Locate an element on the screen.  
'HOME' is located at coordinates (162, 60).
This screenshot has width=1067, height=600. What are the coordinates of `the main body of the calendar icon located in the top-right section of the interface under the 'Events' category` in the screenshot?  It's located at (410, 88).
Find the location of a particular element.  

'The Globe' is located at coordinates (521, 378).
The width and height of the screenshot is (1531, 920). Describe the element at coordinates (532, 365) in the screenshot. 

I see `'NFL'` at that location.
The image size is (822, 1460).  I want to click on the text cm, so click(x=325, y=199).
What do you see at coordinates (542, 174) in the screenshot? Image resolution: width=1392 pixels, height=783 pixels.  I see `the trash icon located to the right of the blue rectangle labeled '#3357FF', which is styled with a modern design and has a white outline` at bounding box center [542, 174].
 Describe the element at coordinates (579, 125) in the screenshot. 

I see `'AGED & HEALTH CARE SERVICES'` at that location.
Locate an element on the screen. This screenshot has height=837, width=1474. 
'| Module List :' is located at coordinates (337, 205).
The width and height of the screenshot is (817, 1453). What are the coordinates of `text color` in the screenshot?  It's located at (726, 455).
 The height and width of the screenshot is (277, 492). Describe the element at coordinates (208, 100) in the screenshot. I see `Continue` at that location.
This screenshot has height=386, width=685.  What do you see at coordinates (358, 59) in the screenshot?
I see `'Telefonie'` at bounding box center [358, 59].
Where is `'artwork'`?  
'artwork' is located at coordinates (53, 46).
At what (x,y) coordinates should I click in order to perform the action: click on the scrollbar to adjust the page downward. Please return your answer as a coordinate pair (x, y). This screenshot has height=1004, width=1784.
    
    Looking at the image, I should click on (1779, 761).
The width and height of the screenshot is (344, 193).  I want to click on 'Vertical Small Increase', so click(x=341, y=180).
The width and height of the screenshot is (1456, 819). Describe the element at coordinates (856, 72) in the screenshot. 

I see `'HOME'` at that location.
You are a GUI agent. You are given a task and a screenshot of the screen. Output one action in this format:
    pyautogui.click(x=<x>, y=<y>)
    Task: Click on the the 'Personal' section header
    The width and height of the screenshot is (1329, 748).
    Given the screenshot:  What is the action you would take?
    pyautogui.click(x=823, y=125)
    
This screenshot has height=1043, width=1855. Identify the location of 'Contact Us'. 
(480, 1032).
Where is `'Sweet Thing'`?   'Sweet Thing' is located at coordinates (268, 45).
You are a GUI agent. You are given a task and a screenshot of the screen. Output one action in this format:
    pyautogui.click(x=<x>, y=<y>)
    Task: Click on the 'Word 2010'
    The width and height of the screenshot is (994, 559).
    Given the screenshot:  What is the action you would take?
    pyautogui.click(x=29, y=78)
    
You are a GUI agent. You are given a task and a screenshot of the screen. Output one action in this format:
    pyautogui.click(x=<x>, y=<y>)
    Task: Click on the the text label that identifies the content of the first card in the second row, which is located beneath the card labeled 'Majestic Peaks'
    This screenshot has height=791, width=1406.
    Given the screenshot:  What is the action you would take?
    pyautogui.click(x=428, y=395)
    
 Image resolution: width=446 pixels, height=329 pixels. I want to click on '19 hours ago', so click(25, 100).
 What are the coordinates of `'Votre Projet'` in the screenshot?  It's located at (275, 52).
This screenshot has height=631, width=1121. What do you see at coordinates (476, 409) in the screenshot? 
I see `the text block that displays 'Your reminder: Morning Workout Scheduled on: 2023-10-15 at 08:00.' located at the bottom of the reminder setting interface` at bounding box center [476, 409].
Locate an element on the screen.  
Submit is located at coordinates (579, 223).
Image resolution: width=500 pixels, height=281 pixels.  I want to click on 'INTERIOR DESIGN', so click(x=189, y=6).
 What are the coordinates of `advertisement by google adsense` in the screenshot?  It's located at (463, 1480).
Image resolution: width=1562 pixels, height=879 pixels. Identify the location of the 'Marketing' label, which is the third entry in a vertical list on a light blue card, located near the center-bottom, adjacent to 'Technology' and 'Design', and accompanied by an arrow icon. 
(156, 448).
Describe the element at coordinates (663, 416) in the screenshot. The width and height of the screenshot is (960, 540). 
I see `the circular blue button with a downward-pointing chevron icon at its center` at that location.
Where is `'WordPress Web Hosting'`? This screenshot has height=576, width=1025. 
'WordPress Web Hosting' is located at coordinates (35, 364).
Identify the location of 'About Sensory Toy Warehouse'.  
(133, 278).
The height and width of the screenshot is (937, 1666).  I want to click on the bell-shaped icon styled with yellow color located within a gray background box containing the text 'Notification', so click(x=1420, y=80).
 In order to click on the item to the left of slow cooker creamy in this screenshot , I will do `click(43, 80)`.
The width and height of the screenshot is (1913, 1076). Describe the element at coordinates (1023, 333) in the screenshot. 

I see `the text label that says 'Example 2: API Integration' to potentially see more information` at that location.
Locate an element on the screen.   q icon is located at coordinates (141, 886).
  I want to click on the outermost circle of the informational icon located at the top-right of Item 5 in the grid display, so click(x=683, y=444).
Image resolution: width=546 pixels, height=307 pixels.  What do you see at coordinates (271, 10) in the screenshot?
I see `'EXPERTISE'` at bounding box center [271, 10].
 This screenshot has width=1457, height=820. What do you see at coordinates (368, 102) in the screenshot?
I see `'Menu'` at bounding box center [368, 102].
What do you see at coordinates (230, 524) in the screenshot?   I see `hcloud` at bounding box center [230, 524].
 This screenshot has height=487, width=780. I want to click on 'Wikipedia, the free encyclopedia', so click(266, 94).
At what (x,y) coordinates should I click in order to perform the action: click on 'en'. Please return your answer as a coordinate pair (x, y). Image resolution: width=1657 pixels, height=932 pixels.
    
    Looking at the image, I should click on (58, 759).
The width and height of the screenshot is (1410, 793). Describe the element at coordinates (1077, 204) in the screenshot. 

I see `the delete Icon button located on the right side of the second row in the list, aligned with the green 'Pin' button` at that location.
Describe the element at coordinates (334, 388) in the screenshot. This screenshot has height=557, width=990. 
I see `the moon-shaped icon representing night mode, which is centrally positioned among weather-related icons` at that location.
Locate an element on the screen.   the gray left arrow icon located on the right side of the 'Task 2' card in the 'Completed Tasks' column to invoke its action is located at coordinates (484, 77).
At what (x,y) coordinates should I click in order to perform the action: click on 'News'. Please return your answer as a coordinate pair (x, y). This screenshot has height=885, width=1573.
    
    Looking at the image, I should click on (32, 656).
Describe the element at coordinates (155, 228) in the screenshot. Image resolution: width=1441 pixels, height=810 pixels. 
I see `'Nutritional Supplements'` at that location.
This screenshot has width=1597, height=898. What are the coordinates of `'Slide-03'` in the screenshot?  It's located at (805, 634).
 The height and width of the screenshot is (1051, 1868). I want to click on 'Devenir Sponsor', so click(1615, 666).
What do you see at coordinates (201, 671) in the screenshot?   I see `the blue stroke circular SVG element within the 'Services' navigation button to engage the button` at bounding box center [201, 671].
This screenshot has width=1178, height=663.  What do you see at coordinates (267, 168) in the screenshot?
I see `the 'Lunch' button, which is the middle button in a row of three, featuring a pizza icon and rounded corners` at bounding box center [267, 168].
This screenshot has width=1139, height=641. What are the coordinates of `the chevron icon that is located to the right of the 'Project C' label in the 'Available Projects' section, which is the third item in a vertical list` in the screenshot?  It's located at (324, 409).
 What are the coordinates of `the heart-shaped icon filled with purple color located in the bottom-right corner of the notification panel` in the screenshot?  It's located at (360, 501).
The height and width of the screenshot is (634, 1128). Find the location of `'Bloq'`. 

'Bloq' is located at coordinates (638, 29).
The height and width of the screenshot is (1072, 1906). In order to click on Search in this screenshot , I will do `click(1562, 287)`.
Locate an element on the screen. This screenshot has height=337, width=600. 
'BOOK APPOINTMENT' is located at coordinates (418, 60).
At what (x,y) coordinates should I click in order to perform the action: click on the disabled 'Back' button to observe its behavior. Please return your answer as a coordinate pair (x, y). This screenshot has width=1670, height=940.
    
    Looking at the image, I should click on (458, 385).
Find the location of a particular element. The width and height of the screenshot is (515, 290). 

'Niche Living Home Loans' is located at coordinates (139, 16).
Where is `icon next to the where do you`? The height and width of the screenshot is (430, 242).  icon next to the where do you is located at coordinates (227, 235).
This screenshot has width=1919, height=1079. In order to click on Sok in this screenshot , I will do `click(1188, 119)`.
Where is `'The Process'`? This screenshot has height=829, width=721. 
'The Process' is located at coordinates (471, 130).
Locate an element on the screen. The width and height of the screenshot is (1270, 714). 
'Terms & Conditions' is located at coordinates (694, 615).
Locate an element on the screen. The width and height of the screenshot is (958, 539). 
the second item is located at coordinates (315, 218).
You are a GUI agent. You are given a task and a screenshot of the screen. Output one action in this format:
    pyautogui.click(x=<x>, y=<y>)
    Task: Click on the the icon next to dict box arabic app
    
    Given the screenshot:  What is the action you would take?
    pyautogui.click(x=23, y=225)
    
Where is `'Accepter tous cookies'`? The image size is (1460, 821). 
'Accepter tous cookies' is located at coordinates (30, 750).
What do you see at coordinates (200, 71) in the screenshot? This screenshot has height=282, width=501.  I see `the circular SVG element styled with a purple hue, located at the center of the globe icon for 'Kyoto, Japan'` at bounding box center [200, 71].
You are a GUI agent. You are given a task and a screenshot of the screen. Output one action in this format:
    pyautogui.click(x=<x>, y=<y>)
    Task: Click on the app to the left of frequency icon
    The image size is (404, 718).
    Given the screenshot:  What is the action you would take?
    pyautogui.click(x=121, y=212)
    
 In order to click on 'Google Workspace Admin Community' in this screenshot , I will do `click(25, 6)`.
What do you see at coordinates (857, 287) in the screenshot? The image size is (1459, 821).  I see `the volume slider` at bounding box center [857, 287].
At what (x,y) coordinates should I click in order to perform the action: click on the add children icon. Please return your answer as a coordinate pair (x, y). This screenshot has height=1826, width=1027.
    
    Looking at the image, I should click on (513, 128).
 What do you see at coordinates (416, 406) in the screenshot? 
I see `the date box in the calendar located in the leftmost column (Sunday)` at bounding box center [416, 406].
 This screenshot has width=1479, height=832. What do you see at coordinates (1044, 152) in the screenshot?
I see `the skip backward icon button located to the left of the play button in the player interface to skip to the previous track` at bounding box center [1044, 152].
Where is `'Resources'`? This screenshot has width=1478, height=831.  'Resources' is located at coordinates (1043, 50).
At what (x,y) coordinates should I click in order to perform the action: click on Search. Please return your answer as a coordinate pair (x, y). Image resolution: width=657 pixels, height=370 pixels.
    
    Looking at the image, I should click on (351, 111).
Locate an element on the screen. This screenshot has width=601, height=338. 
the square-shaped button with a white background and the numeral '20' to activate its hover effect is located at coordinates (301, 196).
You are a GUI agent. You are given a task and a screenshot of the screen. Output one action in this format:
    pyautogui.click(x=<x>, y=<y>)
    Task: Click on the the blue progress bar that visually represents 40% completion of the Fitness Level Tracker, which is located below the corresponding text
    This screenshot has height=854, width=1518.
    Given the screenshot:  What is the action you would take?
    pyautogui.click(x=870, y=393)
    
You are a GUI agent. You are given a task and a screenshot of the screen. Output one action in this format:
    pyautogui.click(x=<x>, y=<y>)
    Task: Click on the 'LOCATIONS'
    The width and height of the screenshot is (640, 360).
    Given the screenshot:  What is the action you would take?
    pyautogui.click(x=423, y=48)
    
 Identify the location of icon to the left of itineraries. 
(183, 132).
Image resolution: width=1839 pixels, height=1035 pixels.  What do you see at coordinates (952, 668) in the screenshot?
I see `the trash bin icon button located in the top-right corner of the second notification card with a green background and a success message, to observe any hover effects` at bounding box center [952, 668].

= Work to complete =
Put the stretch of the listing from the line containing "The width and height of the screenshot is (817, 1453)." through the line containing "coordinates (268, 45)." into a JSON list of strings, one string per line, leaving out blank lines.

= The answer =
[
  "The width and height of the screenshot is (817, 1453). What are the coordinates of `text color` in the screenshot?  It's located at (726, 455).",
  " The height and width of the screenshot is (277, 492). Describe the element at coordinates (208, 100) in the screenshot. I see `Continue` at that location.",
  "This screenshot has height=386, width=685.  What do you see at coordinates (358, 59) in the screenshot?",
  "I see `'Telefonie'` at bounding box center [358, 59].",
  "Where is `'artwork'`?  ",
  "'artwork' is located at coordinates (53, 46).",
  "At what (x,y) coordinates should I click in order to perform the action: click on the scrollbar to adjust the page downward. Please return your answer as a coordinate pair (x, y). This screenshot has height=1004, width=1784.",
  "    Looking at the image, I should click on (1779, 761).",
  "The width and height of the screenshot is (344, 193).  I want to click on 'Vertical Small Increase', so click(x=341, y=180).",
  "The width and height of the screenshot is (1456, 819). Describe the element at coordinates (856, 72) in the screenshot. ",
  "I see `'HOME'` at that location.",
  "You are a GUI agent. You are given a task and a screenshot of the screen. Output one action in this format:",
  "    pyautogui.click(x=<x>, y=<y>)",
  "    Task: Click on the the 'Personal' section header",
  "    The width and height of the screenshot is (1329, 748).",
  "    Given the screenshot:  What is the action you would take?",
  "    pyautogui.click(x=823, y=125)",
  "This screenshot has height=1043, width=1855. Identify the location of 'Contact Us'. ",
  "(480, 1032).",
  "Where is `'Sweet Thing'`?   'Sweet Thing' is located at coordinates (268, 45)."
]